A council house is the only affordable and secure housing option for many as the cost of living soars. But England alone lost a net 1.4 million council houses between 1980 and 2020, the majority through the ‘right to buy’ scheme, while private house prices have rocketed. This has resulted in eye-watering queues in parts of the country, where families can spend years stuck in insecure or overcrowded accommodation while they hang on for a long-term solution.

Some who are still waiting told openDemocracy that local authorities had left them in cramped and freezing temporary homes, whose private landlords pocket huge sums in housing benefit, because of the shortage of permanent housing.

Many councils are now actively discouraging people from applying at all, warning there is no guarantee of getting a house even if they hang on for years. COVID and the cost of living crisis have worsened the situation, with more people turning to their local council for housing help.

openDemocracy’s investigation reveals:

  • 2,361 people died while on waiting lists in the UK for social housing last year;
  • In at least one local authority area during the same period, for every three people who were offered homes, a fourth died while waiting;
  • The record waiting time is 66 years. The person in question, who first applied to Renfrewshire Council in 1956, has recently confirmed that they are still hoping to get a home;
  • Several councils have been accused of breaching laws or regulations by forcing vulnerable families off the waiting list;
  • Families have been pressured to accept temporary private sector homes out of fear they will be bumped down the waiting list if they refuse. One family told us they’d had to line the walls with cardboard in a bid to insulate their freezing flat;
  • Others stuck on the waiting list include a single mother who has spent six years in a tiny one-bed emergency flat with her young daughter after fleeing her violent husband.

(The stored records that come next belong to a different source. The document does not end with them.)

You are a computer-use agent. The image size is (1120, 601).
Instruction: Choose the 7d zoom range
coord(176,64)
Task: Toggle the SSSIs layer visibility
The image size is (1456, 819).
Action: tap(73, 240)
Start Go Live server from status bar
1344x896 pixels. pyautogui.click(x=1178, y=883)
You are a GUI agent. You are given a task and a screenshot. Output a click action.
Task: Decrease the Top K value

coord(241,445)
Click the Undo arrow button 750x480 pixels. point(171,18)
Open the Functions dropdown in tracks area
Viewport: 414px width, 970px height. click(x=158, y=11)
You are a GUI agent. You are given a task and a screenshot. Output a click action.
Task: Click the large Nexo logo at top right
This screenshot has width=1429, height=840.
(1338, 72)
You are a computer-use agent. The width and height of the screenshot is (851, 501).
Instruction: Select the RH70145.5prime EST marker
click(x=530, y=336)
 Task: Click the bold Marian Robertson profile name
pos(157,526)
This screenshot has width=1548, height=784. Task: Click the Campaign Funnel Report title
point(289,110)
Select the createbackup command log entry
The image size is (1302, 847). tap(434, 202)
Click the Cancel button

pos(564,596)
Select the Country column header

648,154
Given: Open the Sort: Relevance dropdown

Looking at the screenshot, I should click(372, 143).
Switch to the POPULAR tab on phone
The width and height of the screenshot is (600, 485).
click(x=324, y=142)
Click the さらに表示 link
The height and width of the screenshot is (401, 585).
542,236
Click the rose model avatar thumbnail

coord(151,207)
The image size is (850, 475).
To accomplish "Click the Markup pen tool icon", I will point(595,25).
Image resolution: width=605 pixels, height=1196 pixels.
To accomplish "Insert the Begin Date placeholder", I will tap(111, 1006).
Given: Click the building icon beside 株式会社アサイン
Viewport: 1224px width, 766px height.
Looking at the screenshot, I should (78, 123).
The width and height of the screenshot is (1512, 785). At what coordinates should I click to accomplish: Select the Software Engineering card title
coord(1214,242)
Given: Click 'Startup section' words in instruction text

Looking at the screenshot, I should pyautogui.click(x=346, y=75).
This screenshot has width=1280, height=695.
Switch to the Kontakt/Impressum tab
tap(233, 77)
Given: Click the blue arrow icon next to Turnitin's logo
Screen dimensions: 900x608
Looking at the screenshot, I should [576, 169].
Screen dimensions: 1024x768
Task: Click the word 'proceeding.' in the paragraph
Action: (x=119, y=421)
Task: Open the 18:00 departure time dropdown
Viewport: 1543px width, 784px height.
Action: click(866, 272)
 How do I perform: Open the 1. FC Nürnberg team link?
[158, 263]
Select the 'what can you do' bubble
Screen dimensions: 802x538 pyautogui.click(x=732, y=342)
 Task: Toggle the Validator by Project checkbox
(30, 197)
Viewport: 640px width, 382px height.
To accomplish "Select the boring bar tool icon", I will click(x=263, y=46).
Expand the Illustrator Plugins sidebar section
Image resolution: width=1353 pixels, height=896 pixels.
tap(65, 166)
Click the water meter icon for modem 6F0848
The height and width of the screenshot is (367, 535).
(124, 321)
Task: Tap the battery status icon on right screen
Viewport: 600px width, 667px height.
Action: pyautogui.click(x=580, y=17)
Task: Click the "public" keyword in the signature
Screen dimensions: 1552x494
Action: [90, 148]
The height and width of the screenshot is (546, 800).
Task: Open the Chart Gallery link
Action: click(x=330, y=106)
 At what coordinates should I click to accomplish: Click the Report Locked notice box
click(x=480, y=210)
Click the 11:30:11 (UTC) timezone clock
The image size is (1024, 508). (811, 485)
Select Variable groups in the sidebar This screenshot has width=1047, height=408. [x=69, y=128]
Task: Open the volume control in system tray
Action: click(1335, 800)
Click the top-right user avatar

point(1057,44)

Responding to our investigation, the Local Government Association (LGA) called for the prime minister, Rishi Sunak, to greenlight 100,000 new social homes to be built every year.

Current levels are dwindling, with just 6,000 new council and housing association properties completed in England last year. Meanwhile, thousands of social houses are being lost: last year, more than 17,000 were sold off, while another 4,000 were demolished.

In a bid to tackle the burgeoning waiting list, local authorities have been driven to scrubbing off hundreds of thousands of applicants by introducing ever higher bars for eligibility.

For the last decade, councils have had the power to impose blanket bans on certain applicants, such as people without a “local connection”.

But openDemocracy has seen evidence that some families are being rejected on the basis that they are labelled “intentionally homeless” or have “deliberately worsened their circumstances”. Others have been kicked off the waiting list because they have fallen into debt.

Leeds Social housing, UK

Families have been stuck in temporary accommodation for years while they wait for a home.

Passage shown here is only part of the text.